About sixty years later, the two remain dear friends, sharing a deep respect for one another’s craft as made clear by the distinctive display of their works traded over decades between their homes. Hanging above a shelf of her own clay maquettes, Gwynn points to one of Billy’s “Valentines,” a body of work that has become Billy’s own highest token of affection. Since their original reveal at Ferus Gallery in 1960, Billy has unexpectedly gifted his Valentine works in times of gratitude, celebration, and solace to those he loves most. Today, we take a fresh look at this intimate body of work, which has long lacked public opportunity, yet whose sole purpose is to offer a comforting gift to the receiver. At Billy’s home, Gwynn’s bronze and cherry wood sculptures relish the space with their curvaceous form, glinting in every light-source with their impossible smoothness and soul.

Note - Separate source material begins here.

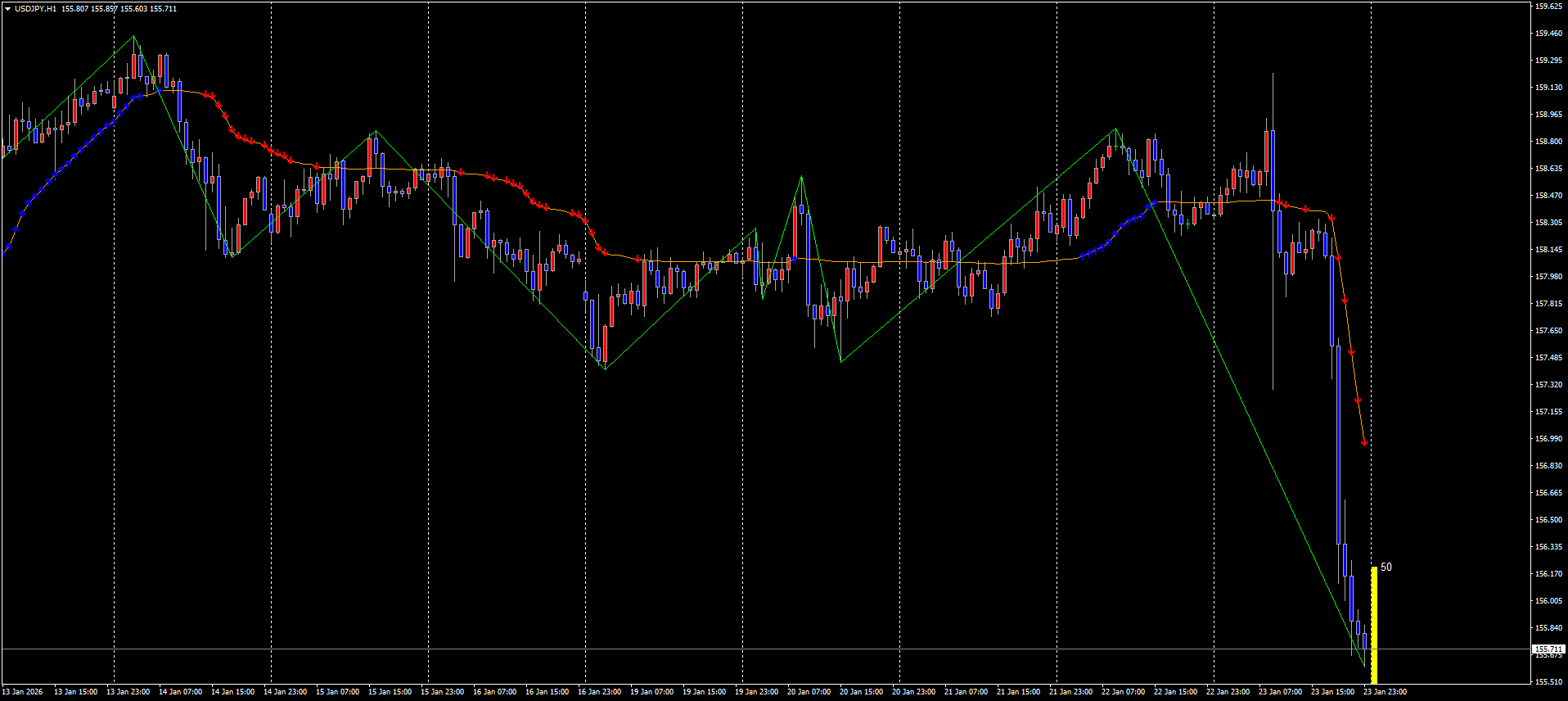Image resolution: width=1568 pixels, height=701 pixels.
Task: Click the 159.625 price scale label
Action: coord(1548,7)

The two lifelong friends, now both in their 80s, will present work together in public dialogue for the first time. Gwynn’s satiny sculptures of lovers and animals are euphorically calm amidst Billy’s forthright “Valentine” paintings of central hearts that stretch outward amidst flinging rocks and open oceans, showing love’s passionate and ineffable role during hardship. Billy’s inclination to give paintings a core structure is heavily rooted in the years he spent as a student of the legendary ceramicist, Peter Voulkos, and his time throwing clay with his studio mate and best friend, Ken Price. Individually meditative and intuitive in their process, friends and artists Gwynn Murrill and Billy Al Bengston share a lifetime commitment to cultivating and collapsing both subject and object from the inside-out.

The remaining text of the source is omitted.